Promoting a Patient Safety Culture in Anesthesia Practice

authors:

avatar Maryam Vosoughian ORCID 1 , avatar Sara Salarian ORCID 2 , * , avatar Mastaneh Dahi Taleghani ORCID 1

Department of Anesthesiology & Critical Care, Anesthesiology Research Center, Taleghani Hospital, Shahid Beheshti University of Medical Sciences, Tehran, Iran
Department of Anesthesiology & Critical Care, Anesthesiology Research Center, Emam Hosein Hospital, Shahid Beheshti University of Medical Sciences, Tehran, Iran

How To Cite Vosoughian M, Salarian S, Dahi Taleghani M. Promoting a Patient Safety Culture in Anesthesia Practice. Anesth Pain Med. 2024;14(5):e154453. https://doi.org/10.5812/aapm-154453.

Dear Editor,

With the rapid advancement of technology and medical sciences, patient safety has emerged as a global priority, requiring meticulous attention and strategic interventions (1). Adverse events impact 10% of hospital admissions in developing countries, resulting in increased costs, injuries, disabilities, and deaths (2). The specialty of anesthesiology has been a leader in medicine over the past half-century, pursuing patient safety research and implementing standards of care and systematic improvements in care processes. Building a robust safety culture is essential for improving patient safety. This involves fostering a rewarding approach to reporting errors, promoting teamwork, documenting mistakes, and analyzing errors to learn from them (3). However, in Iran, there appear to be areas for improvement in establishing this culture, particularly within the field of anesthesia (4, 5).

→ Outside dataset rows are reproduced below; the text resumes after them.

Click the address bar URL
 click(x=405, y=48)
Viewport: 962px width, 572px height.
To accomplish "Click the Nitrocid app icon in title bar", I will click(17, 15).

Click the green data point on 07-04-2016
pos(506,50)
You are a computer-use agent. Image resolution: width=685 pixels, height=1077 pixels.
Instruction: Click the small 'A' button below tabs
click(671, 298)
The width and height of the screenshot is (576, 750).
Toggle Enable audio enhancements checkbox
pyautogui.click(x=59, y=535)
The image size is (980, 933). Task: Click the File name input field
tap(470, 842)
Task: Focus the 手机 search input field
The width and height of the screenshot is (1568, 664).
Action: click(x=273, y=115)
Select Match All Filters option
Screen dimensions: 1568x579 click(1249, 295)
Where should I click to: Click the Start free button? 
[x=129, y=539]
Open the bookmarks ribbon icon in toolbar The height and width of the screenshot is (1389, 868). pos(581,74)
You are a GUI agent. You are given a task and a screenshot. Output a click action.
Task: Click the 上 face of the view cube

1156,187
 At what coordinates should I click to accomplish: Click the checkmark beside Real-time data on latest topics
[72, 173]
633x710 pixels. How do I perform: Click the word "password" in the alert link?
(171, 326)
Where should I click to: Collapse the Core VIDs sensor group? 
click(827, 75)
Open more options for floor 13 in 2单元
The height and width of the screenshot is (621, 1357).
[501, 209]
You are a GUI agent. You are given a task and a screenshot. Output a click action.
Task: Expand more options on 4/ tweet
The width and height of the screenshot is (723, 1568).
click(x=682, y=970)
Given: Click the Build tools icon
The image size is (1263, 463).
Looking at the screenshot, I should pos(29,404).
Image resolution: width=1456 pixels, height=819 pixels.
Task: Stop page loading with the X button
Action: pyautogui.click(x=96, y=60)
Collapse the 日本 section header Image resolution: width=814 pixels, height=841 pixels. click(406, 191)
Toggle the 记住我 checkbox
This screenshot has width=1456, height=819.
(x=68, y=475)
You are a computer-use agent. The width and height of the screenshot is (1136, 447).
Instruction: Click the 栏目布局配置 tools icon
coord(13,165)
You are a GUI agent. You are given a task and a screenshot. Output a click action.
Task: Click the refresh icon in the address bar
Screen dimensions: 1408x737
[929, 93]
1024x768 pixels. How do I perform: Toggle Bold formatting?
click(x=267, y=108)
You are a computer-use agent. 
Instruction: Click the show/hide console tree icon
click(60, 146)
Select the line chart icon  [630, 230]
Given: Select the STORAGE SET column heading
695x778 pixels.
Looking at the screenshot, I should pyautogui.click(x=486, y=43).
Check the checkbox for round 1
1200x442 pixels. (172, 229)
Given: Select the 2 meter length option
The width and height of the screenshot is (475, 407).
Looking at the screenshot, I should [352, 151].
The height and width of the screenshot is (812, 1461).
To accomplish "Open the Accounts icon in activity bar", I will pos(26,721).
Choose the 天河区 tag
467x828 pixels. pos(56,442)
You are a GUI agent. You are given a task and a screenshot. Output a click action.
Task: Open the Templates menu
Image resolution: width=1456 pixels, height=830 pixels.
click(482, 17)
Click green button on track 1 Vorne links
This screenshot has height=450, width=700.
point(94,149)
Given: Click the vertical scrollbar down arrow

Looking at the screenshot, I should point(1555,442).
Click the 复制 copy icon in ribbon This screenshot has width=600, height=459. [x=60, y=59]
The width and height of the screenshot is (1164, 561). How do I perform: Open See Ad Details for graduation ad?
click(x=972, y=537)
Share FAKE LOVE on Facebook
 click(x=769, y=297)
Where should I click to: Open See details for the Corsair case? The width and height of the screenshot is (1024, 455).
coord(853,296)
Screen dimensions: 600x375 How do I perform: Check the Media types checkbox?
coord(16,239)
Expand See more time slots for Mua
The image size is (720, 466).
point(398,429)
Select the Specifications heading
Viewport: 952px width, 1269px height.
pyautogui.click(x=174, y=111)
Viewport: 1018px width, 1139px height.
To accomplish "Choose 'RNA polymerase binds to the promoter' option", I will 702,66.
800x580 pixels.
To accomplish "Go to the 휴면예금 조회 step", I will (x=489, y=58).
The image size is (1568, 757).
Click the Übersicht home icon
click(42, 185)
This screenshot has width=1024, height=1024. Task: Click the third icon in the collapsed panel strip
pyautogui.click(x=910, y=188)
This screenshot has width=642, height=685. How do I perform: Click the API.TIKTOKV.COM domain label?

To address this, the Department of Anesthesiology at Shahid Beheshti University has initiated a program aimed at encouraging residents to voluntarily report errors in anesthesia management. By implementing a system where reported errors are documented on designated websites, we aim to incentivize participation by increasing the scores of serial and monthly examinations for those who contribute.

While this approach may create an inflated perception of error rates, we believe the advantages of fostering open discussions about safety far outweigh the drawbacks. This initiative strives to establish a transparent environment where residents feel empowered to report mistakes without fear of retribution, ultimately strengthening the culture of patient safety.

We hope that sharing our experiences and strategies will inspire further dialogue on improving patient safety practices in anesthesia worldwide.